Rugby World Cup – Quarter Finals Results

The Southern Hemisphere teams swept the field to make it an all-South semi final. South Africa beat Wales in heartbreaking fashion, New Zealand ran all over France and Argentina stunned Ireland, but there are no words for the dramatic way Australia managed to escape a bad performance against Scotland.

South Africa beat Wales 23-19

Fourie Du Preez

Wales were six minutes away from upsetting the Springboks, a side they rarely taste victory against. A great scrum gave Duane Vermeulen an opportunity to pick things up with Wales undermanned near the corner. A brilliant behind the back offload to Fourie du Preez gave them the victory after trailing in the prior 11 minutes, as Wales did a very good job of hanging on to their short lead.


The Welsh were the better team in the first 40 through some frantic pace as both sides played exactly as expected: Wales trying to capitalize their speed and passing along the lines, while South Africa relied on Handre Pollard and his kicking. Wales got a try from Gareth Davies in the first half after some clever kicking (to himself) by Dan Biggar, but just couldn’t hold on against the South African power and pressure in the second half.

New Zealand beat France 62-13

Julian Savea

Maybe this was France sabotaging the occasion because of the usual row between players and their coach. But more than anything it was the All Blacks showing their superiority with mind blowing rugby, making the French pay for every mistake, dominating in about every aspect in terms of strength, physicality and speed, making something out of every opportunity in which the French provided them with a little bit of space and time.

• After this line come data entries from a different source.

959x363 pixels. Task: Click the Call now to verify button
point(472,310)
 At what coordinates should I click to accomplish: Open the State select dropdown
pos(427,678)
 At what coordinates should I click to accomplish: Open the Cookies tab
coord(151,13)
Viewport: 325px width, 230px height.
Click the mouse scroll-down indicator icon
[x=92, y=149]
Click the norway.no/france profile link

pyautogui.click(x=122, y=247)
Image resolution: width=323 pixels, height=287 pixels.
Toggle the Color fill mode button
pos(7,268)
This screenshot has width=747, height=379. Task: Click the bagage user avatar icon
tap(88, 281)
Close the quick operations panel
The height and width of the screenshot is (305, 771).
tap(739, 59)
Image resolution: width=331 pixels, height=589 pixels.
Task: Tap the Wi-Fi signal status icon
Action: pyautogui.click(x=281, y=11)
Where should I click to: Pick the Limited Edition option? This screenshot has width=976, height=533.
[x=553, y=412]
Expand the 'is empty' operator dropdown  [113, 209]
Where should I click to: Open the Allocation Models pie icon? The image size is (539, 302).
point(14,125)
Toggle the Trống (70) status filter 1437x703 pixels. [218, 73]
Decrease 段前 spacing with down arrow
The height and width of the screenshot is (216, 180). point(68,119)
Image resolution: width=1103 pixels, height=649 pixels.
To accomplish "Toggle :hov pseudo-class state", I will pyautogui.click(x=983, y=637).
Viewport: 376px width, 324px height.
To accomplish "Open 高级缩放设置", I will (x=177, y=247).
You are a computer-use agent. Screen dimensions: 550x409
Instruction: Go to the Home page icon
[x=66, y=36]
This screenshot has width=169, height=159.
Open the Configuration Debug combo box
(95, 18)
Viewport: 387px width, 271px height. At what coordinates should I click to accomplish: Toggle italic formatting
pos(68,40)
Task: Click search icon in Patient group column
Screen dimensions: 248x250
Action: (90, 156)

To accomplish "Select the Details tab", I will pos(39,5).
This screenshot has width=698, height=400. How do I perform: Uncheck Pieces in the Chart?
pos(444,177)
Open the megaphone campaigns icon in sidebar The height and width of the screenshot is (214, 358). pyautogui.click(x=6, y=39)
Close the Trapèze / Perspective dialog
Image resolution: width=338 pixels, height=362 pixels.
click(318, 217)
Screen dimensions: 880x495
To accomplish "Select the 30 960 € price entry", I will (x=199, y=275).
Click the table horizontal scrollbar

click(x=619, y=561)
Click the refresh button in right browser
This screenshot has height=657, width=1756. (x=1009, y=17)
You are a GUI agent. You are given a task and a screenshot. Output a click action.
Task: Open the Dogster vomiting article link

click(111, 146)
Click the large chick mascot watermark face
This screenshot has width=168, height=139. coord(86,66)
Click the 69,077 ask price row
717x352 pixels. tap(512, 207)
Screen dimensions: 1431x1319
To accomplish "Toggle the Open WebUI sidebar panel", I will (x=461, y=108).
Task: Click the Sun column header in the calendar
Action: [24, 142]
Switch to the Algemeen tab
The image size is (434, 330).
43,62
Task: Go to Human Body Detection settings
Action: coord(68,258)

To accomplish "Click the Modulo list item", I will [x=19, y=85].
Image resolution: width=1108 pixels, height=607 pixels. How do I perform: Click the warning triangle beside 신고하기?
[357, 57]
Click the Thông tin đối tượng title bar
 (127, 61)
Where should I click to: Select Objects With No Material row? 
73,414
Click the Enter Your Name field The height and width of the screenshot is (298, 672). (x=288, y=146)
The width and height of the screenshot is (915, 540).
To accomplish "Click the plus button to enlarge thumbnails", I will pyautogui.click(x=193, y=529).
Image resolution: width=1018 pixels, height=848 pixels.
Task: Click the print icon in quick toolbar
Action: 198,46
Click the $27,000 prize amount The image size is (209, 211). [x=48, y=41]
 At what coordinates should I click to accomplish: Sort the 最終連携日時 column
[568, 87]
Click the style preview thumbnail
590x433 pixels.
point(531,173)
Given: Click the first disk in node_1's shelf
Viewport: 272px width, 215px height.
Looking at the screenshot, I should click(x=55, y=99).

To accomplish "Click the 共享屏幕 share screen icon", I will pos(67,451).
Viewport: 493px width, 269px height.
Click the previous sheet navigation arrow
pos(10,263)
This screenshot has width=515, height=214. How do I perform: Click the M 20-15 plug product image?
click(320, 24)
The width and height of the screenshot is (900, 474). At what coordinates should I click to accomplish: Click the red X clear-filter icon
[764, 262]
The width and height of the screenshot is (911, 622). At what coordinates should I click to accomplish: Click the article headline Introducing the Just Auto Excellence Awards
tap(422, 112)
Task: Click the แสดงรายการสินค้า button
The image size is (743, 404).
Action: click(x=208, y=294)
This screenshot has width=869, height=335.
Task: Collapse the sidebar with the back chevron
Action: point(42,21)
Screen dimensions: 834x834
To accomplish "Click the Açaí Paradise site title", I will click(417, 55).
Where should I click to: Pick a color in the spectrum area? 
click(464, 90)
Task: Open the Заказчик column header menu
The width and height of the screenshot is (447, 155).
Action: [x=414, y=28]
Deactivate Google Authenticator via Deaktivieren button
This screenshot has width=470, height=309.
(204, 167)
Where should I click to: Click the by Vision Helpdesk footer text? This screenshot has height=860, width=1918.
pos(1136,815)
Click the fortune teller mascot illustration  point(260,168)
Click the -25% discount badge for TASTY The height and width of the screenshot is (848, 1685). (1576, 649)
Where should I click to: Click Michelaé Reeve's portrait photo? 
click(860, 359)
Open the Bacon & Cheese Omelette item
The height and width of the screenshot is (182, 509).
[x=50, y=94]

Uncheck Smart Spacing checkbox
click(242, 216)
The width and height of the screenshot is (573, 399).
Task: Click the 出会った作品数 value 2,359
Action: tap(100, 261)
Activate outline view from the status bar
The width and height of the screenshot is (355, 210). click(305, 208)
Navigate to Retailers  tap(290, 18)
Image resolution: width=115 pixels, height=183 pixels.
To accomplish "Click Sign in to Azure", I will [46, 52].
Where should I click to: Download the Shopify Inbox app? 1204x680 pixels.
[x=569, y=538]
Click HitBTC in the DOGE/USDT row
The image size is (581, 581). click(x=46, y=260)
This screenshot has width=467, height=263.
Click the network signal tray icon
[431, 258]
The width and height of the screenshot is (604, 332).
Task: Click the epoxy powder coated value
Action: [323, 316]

On an embarrassing night for France in Cardiff, the ghosts of 2007 were put to rest. Nothing that looked like an upset, because the closest France got was a missed penalty when they were still behind 10-6. From there, it was just one storming tornado sweeping through the field, scoring nine tries to silence all their critics from the group stage. Julian Savea scored three of them, Tawera Kerr-Barlow had a couple in the span of three minutes, and Dan Carter had plenty of opportunities to pick up points off conversions.

Argentina beat Ireland 43-20

Ramiro Herrera

If Ireland play a World Cup quarter finals in a forest with no one seeing, do they still lose? Somehow the Irish team remains with 0% success when reaching the final 8 of a World Cup. It might be the absence of Paul O’Connell that threw them off their balance, especially defensively, but Argentina hanging on during the second half when it seemed like Ireland were about to turn things around took the air out of the Irish fans and their players. Nicolas Sanchez was fantastic with almost every penalty he kicked, while a surprising running approach to the match surprised Ireland, with Matias Moroni and Juan Imhoff scoring two tries in the first 10 minutes. Imhoff scored again in the second half, just after Joaquin Tuculet scored one of his own. Luke Fitzgerald and Jordi Murphy scored tries for Ireland, who were also missing Jonny Sexton.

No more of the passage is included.